Chapter 12 - Relationship between Arginase Activity and Nitric Oxide Production

Abstract

Nitric oxide (NO) is synthesized from arginine by NO synthase (NOS), and the availability of arginine is one of the rate-limiting factors in cellular NO production. Arginase catalyzes the hydrolysis of arginine to urea and ornithine. Thus, both NOS and arginase use arginine as a common substrate. Arginase exists in two known isoforms, hepatic cytosolic type (arginase I) and nonhepatic mitochondrial Type (arginase II). Several lines of evidence indicate that arginase competes with NOS for the substrate and downregulates NO production.

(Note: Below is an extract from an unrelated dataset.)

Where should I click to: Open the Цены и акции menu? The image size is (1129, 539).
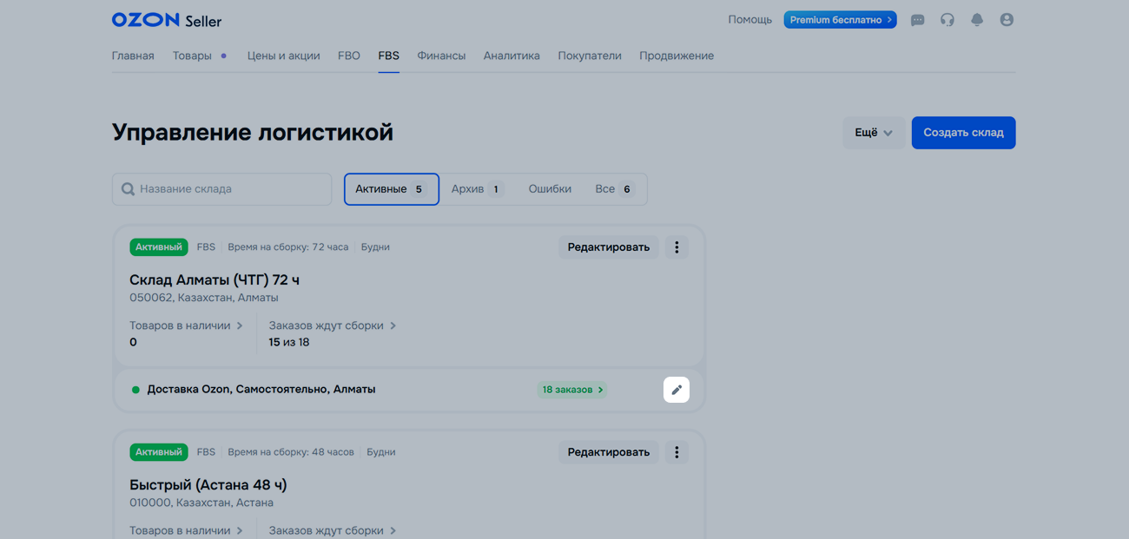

Inducible NOS (iNOS) and arginase activities are regulated reciprocally in macrophages by cytokines, and this may guarantee the efficient production of NO. When rat peritoneal macrophages are stimulated with bacterial lipopolysaccharide (LPS), iNOS is induced first, followed by arginase I, suggesting that arginase I prevents sustained overproduction of NO. On the other hand, no production in activated macrophages is enhanced by arginase inhibitors. When arginase II is induced, NO production is much decreased, and the cells are rescued from apoptosis. The results indicate that NO production is modulated by arginase isoforms at the level of both activity and enzyme amount in various cell types.